## DATASET RECORDS

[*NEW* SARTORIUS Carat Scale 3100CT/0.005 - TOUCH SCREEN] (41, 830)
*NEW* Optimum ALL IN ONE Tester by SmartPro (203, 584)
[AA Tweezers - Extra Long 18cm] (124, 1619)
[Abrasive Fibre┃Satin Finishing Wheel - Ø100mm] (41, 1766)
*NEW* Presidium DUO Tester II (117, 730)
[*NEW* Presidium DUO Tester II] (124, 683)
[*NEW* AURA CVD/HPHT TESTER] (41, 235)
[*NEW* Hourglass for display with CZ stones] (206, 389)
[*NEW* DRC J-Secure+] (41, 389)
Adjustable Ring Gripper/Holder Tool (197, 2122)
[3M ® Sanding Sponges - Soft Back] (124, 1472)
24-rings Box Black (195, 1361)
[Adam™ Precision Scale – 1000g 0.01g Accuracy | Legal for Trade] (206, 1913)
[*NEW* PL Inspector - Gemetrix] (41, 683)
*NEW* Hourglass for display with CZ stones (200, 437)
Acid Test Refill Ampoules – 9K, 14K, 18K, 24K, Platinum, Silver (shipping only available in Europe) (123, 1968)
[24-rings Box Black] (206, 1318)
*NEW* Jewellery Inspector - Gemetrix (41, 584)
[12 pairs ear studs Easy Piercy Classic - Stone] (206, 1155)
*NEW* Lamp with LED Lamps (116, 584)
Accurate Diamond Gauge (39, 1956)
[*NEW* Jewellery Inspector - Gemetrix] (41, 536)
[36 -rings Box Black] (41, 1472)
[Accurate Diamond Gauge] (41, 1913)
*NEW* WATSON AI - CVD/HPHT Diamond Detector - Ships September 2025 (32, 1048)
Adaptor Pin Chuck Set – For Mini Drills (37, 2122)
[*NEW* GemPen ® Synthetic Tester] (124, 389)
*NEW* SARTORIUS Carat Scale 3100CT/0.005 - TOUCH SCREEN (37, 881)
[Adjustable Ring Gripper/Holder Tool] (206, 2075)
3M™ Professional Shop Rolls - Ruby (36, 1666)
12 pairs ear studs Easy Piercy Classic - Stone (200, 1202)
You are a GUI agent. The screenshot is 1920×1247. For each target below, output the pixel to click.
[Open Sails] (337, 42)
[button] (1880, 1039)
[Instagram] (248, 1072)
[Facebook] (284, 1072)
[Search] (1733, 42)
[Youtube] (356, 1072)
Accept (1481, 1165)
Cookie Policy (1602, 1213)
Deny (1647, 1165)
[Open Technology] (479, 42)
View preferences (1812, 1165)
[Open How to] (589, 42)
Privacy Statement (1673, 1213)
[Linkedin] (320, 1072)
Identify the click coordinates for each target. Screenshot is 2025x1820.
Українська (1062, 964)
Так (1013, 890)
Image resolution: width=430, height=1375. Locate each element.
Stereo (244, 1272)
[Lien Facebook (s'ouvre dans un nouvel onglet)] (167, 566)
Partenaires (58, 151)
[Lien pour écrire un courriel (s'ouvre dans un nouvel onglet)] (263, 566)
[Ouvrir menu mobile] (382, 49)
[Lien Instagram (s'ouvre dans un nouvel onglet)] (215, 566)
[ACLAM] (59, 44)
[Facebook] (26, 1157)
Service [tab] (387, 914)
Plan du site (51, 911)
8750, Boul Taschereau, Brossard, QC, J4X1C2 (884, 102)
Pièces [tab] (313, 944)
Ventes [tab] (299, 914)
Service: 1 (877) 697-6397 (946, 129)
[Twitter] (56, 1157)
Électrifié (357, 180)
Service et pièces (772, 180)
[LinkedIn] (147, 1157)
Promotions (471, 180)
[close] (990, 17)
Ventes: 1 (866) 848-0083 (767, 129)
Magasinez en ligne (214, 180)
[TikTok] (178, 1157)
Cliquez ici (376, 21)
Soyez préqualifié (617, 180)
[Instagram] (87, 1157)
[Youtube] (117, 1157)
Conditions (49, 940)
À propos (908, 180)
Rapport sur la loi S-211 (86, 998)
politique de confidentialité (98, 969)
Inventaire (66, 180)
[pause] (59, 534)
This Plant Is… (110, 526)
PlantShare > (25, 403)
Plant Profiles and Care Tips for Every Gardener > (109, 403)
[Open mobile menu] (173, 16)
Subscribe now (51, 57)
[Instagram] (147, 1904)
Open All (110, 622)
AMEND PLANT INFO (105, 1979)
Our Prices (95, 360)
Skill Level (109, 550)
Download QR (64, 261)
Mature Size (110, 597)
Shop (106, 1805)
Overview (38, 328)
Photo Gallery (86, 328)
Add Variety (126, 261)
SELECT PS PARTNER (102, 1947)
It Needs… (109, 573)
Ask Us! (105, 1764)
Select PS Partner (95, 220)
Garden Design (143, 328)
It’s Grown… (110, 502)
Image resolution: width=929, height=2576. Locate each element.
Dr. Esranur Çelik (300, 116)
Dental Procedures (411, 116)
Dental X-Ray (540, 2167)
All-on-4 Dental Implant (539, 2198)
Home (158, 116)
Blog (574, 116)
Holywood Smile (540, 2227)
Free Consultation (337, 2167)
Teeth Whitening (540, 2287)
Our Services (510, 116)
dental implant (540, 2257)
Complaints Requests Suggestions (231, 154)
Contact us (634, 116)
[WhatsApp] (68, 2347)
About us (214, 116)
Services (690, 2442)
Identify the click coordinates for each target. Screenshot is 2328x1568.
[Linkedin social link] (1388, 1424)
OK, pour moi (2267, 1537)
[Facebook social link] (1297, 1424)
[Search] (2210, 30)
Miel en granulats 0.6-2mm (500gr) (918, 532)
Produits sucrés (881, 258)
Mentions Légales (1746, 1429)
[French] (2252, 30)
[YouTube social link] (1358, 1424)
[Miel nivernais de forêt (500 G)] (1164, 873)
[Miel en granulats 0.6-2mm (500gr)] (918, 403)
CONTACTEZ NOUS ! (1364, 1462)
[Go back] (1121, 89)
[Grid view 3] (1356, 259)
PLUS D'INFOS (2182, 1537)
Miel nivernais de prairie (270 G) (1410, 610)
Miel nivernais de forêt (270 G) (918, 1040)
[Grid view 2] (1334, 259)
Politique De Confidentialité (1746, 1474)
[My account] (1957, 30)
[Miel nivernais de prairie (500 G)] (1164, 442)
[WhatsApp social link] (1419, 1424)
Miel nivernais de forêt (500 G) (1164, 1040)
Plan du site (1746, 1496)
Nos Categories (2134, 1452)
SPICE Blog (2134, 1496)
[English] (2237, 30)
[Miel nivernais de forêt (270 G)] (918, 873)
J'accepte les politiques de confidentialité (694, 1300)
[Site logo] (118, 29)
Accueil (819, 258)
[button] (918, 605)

## TASK
Copy out the whole listing, exactly as written.

## TASK ANSWER
[*NEW* SARTORIUS Carat Scale 3100CT/0.005 - TOUCH SCREEN] (41, 830)
*NEW* Optimum ALL IN ONE Tester by SmartPro (203, 584)
[AA Tweezers - Extra Long 18cm] (124, 1619)
[Abrasive Fibre┃Satin Finishing Wheel - Ø100mm] (41, 1766)
*NEW* Presidium DUO Tester II (117, 730)
[*NEW* Presidium DUO Tester II] (124, 683)
[*NEW* AURA CVD/HPHT TESTER] (41, 235)
[*NEW* Hourglass for display with CZ stones] (206, 389)
[*NEW* DRC J-Secure+] (41, 389)
Adjustable Ring Gripper/Holder Tool (197, 2122)
[3M ® Sanding Sponges - Soft Back] (124, 1472)
24-rings Box Black (195, 1361)
[Adam™ Precision Scale – 1000g 0.01g Accuracy | Legal for Trade] (206, 1913)
[*NEW* PL Inspector - Gemetrix] (41, 683)
*NEW* Hourglass for display with CZ stones (200, 437)
Acid Test Refill Ampoules – 9K, 14K, 18K, 24K, Platinum, Silver (shipping only available in Europe) (123, 1968)
[24-rings Box Black] (206, 1318)
*NEW* Jewellery Inspector - Gemetrix (41, 584)
[12 pairs ear studs Easy Piercy Classic - Stone] (206, 1155)
*NEW* Lamp with LED Lamps (116, 584)
Accurate Diamond Gauge (39, 1956)
[*NEW* Jewellery Inspector - Gemetrix] (41, 536)
[36 -rings Box Black] (41, 1472)
[Accurate Diamond Gauge] (41, 1913)
*NEW* WATSON AI - CVD/HPHT Diamond Detector - Ships September 2025 (32, 1048)
Adaptor Pin Chuck Set – For Mini Drills (37, 2122)
[*NEW* GemPen ® Synthetic Tester] (124, 389)
*NEW* SARTORIUS Carat Scale 3100CT/0.005 - TOUCH SCREEN (37, 881)
[Adjustable Ring Gripper/Holder Tool] (206, 2075)
3M™ Professional Shop Rolls - Ruby (36, 1666)
12 pairs ear studs Easy Piercy Classic - Stone (200, 1202)
You are a GUI agent. The screenshot is 1920×1247. For each target below, output the pixel to click.
[Open Sails] (337, 42)
[button] (1880, 1039)
[Instagram] (248, 1072)
[Facebook] (284, 1072)
[Search] (1733, 42)
[Youtube] (356, 1072)
Accept (1481, 1165)
Cookie Policy (1602, 1213)
Deny (1647, 1165)
[Open Technology] (479, 42)
View preferences (1812, 1165)
[Open How to] (589, 42)
Privacy Statement (1673, 1213)
[Linkedin] (320, 1072)
Identify the click coordinates for each target. Screenshot is 2025x1820.
Українська (1062, 964)
Так (1013, 890)
Image resolution: width=430, height=1375. Locate each element.
Stereo (244, 1272)
[Lien Facebook (s'ouvre dans un nouvel onglet)] (167, 566)
Partenaires (58, 151)
[Lien pour écrire un courriel (s'ouvre dans un nouvel onglet)] (263, 566)
[Ouvrir menu mobile] (382, 49)
[Lien Instagram (s'ouvre dans un nouvel onglet)] (215, 566)
[ACLAM] (59, 44)
[Facebook] (26, 1157)
Service [tab] (387, 914)
Plan du site (51, 911)
8750, Boul Taschereau, Brossard, QC, J4X1C2 (884, 102)
Pièces [tab] (313, 944)
Ventes [tab] (299, 914)
Service: 1 (877) 697-6397 (946, 129)
[Twitter] (56, 1157)
Électrifié (357, 180)
Service et pièces (772, 180)
[LinkedIn] (147, 1157)
Promotions (471, 180)
[close] (990, 17)
Ventes: 1 (866) 848-0083 (767, 129)
Magasinez en ligne (214, 180)
[TikTok] (178, 1157)
Cliquez ici (376, 21)
Soyez préqualifié (617, 180)
[Instagram] (87, 1157)
[Youtube] (117, 1157)
Conditions (49, 940)
À propos (908, 180)
Rapport sur la loi S-211 (86, 998)
politique de confidentialité (98, 969)
Inventaire (66, 180)
[pause] (59, 534)
This Plant Is… (110, 526)
PlantShare > (25, 403)
Plant Profiles and Care Tips for Every Gardener > (109, 403)
[Open mobile menu] (173, 16)
Subscribe now (51, 57)
[Instagram] (147, 1904)
Open All (110, 622)
AMEND PLANT INFO (105, 1979)
Our Prices (95, 360)
Skill Level (109, 550)
Download QR (64, 261)
Mature Size (110, 597)
Shop (106, 1805)
Overview (38, 328)
Photo Gallery (86, 328)
Add Variety (126, 261)
SELECT PS PARTNER (102, 1947)
It Needs… (109, 573)
Ask Us! (105, 1764)
Select PS Partner (95, 220)
Garden Design (143, 328)
It’s Grown… (110, 502)
Image resolution: width=929, height=2576. Locate each element.
Dr. Esranur Çelik (300, 116)
Dental Procedures (411, 116)
Dental X-Ray (540, 2167)
All-on-4 Dental Implant (539, 2198)
Home (158, 116)
Blog (574, 116)
Holywood Smile (540, 2227)
Free Consultation (337, 2167)
Teeth Whitening (540, 2287)
Our Services (510, 116)
dental implant (540, 2257)
Complaints Requests Suggestions (231, 154)
Contact us (634, 116)
[WhatsApp] (68, 2347)
About us (214, 116)
Services (690, 2442)
Identify the click coordinates for each target. Screenshot is 2328x1568.
[Linkedin social link] (1388, 1424)
OK, pour moi (2267, 1537)
[Facebook social link] (1297, 1424)
[Search] (2210, 30)
Miel en granulats 0.6-2mm (500gr) (918, 532)
Produits sucrés (881, 258)
Mentions Légales (1746, 1429)
[French] (2252, 30)
[YouTube social link] (1358, 1424)
[Miel nivernais de forêt (500 G)] (1164, 873)
[Miel en granulats 0.6-2mm (500gr)] (918, 403)
CONTACTEZ NOUS ! (1364, 1462)
[Go back] (1121, 89)
[Grid view 3] (1356, 259)
PLUS D'INFOS (2182, 1537)
Miel nivernais de prairie (270 G) (1410, 610)
Miel nivernais de forêt (270 G) (918, 1040)
[Grid view 2] (1334, 259)
Politique De Confidentialité (1746, 1474)
[My account] (1957, 30)
[Miel nivernais de prairie (500 G)] (1164, 442)
[WhatsApp social link] (1419, 1424)
Miel nivernais de forêt (500 G) (1164, 1040)
Plan du site (1746, 1496)
Nos Categories (2134, 1452)
SPICE Blog (2134, 1496)
[English] (2237, 30)
[Miel nivernais de forêt (270 G)] (918, 873)
J'accepte les politiques de confidentialité (694, 1300)
[Site logo] (118, 29)
Accueil (819, 258)
[button] (918, 605)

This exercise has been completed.